▸ Page:
★ ★ ★
AE Establishes Sentman Scholarship

4/8/2013 Written by Susan Mumm

Aerospace Engineering at Illinois will honor the late Emeritus Prof. Lee H. Sentman III by establishing a scholarship fund.

Written by Written by Susan Mumm

Emeritus Prof. Lee H. Sentman III
Emeritus Prof. Lee H. Sentman III
Emeritus Prof. Lee H. Sentman III
 Aerospace Engineering at Illinois will honor the late Emeritus Prof. Lee H. Sentman III by establishing a scholarship fund that will carry his name forward to new generations of AE students.

Those wishing to make a donation should write a check payable to “University of Illinois Foundation,” with “Lee Sentman Memorial Fund” on the notes section, then send the check to: Brett Clifton, Dept. of Aerospace Engineering, University of Illinois, 306 Talbot Lab, 104 S. Wright St., Urbana, IL 61801.  For more information on how to contribute to this scholarship, please contact the Department of Aerospace Engineering at (217) 333-2651.

AE faculty, staff and students were shocked and saddened upon learning of the March 20, 2010 death of Sentman in a midair airplane collision.

“Prof. Sentman was a tough, but effective educator and a world-renowned researcher in the high-energy laser area,” said AE Department Head J. Craig Dutton. “Over his 35-plus year career, he made many substantive contributions to the well-being of the Aerospace Engineering Department. He will be sorely missed.”

Sentman, 73, died when his RV-6 experimental aircraft collided with a Piper 32 in Levy County, Florida. Flying the Piper, Rainer Salm, 60,  and his wife, Alice Stuebling-Salm, also died. The Federal Aviation Administration will need several months to investigate before a report on the crash can be finalized.

Sentman spent nearly seven years building his aircraft, which he completed in 2008. He routinely flew the craft in Illinois and Florida, where he and his wife owned homes.

“It is hard to explain, but some people just have a passion for flight,” David Carroll, Sentman's former student and longtime colleague, told the Chicago Tribune. “He was one of those people who grew up when jets became real. He was a professor through the Apollo era when space got extremely exciting.”

Sentman began his career as an assistant professor at Illinois in 1965, after earning a bachelor’s degree in aeronautical engineering at Illinois in 1958, and a PhD in aeronautics and astronautics from Stanford University in 1965. He moved up the ranks, being named a full professor in 1979, and then retired in 2002. He served as AE Associate Department Head for a dozen years starting in 1987.

Among Sentman’s research interests were chemical lasers, mode-medium interactions, commercialization of high-energy chemical lasers, molecular dynamics, supersonic mixing reacting flows, fluid mechanics, kinetic theory and statistical mechanics and passive satellite attitude control. He directed the Chemical Laser Laboratory, involved in developing the fundamental understanding of the fluid dynamic, chemical kinetic and radiative interactions that determine continuous wave chemical lasers’ performance.
★ ★ ★
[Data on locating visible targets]
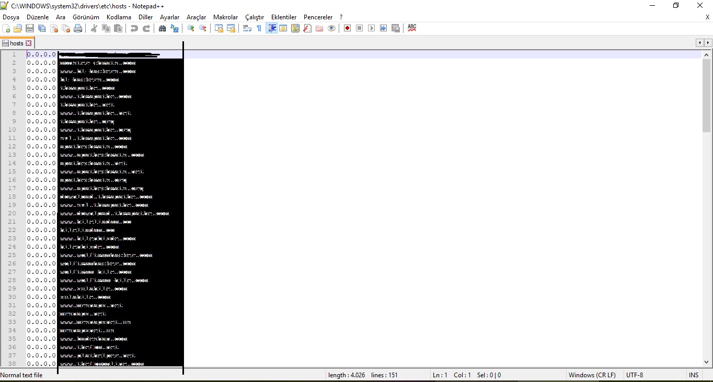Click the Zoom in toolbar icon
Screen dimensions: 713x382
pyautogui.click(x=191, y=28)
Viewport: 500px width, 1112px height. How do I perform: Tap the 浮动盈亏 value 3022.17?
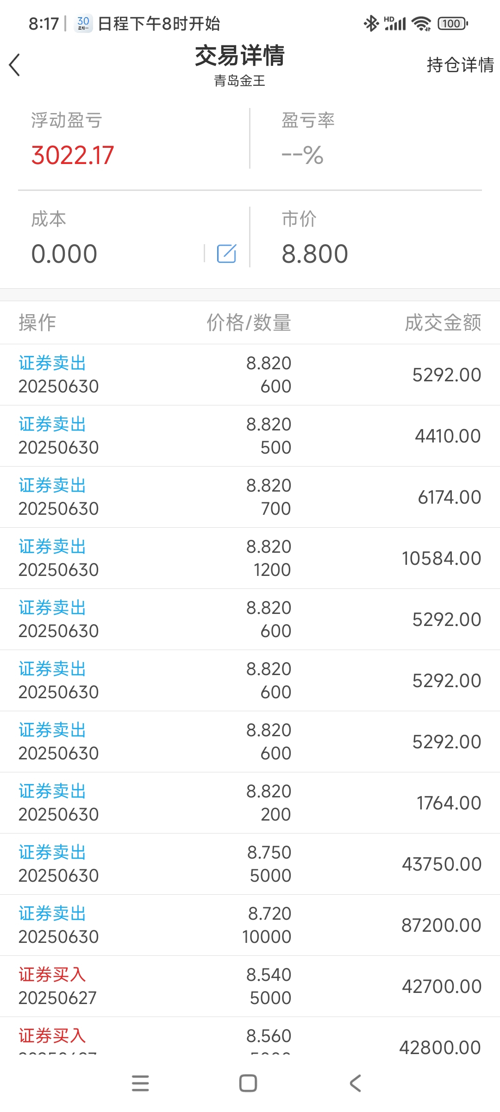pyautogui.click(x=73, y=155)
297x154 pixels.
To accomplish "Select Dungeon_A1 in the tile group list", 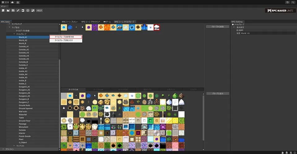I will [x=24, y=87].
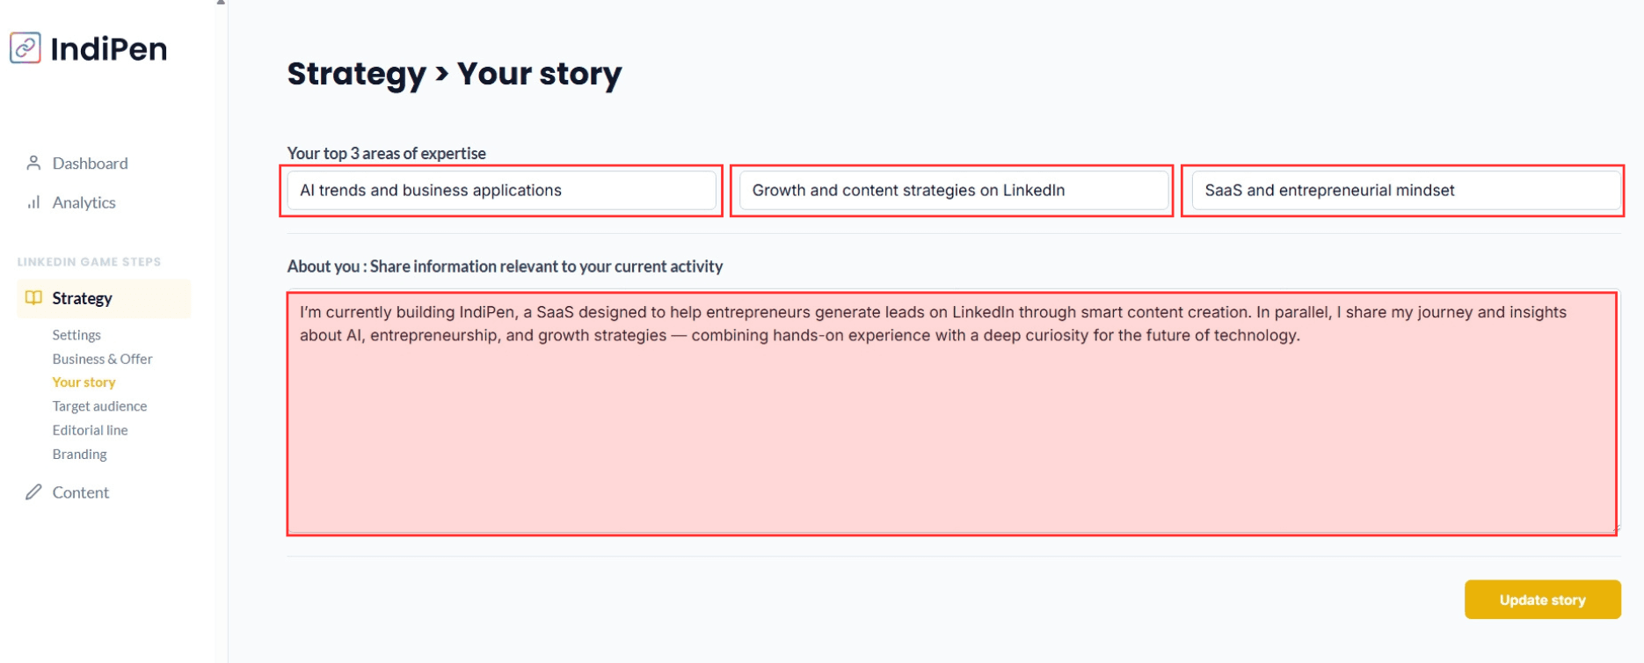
★ ★ ★
▸ Problems to work on:
• A. According to the article about the Sentman scholarship, what kind of aircraft was Sentman flying when he died?
• B. Pick up the article about the Sentman scholarship after its last sentence and write the next part.
The records are separate material, apart from the article about the Sentman scholarship.

▸ Responses for each task:
• A. An RV-6 experimental aircraft that he built himself.

• B.
Sentman had received the American Institute of Aeronautics and Astronautics Plasmadynamics and Lasers Award in 2002, and was a Fellow of that society. He was honored with the W.L. Everitt Undergraduate Teaching Excellence Award from the College of Engineering at Illinois in 1969, and was named to the Outstanding Educators of America. Illinois’ AIAA Student Chapter twice chose Sentman as the Outstanding Teacher of the Year.

Lee had a no-nonsense approach to being a professor,” said his colleague, AE Emeritus Prof. John E. Prussing. “He was a tough taskmaster in the classroom and in his thesis advising. He expected and got the best from his students.”

Commented AE Emeritus Prof. Harry H. Hilton, “I have known Lee since the middle 1950s, when he attended several undergraduate classes that I then taught. He was an ardent contributor to the well being of the Department. He expected a great deal from his students but in the end they all benefited from his demands and attention. He shall be missed by all.”

Before finishing his PhD, Sentman worked as an engineer for Douglas Aircraft Corp., in Santa Monica, Calif., in 1957 and 1958; was a Guggenheim Fellow at Princeton University from 1958 to 1959; and was a dynamics engineer senior at Lockheed Missiles and Space Company in Sunnyvale, Calif., from 1959 to 1965.

He continued summer work as a research specialist for Lockheed (1968 and 1969); an aerospace engineer and a National Research Council Senior Postdoctoral Resident Research Associate for the Edwards Air Force Base Rocket Propulsion Laboratory (1971 and 1972, respectively); and a principal scientist for Bell Aerospace Co. in Buffalo, N.Y., (1973-1977).

Surviving are Sentman’s wife, Janice; children, Jeanne (Clay) Griswold of Florida, Charles (Mia) Sentman of New Hampshire, Christopher (Sandra) Sentman of Roselle and Jessica (Norman) Elwood of Tomah, Wis.; brother, John (Patricia) Sentman of Phoenix; and 11 grandchildren, Allison, Sarah, Julie, Kaisa, Isaac, Amelia, Elise, Leslie Kathleen, Elizabeth, Brieanna and Stephanie.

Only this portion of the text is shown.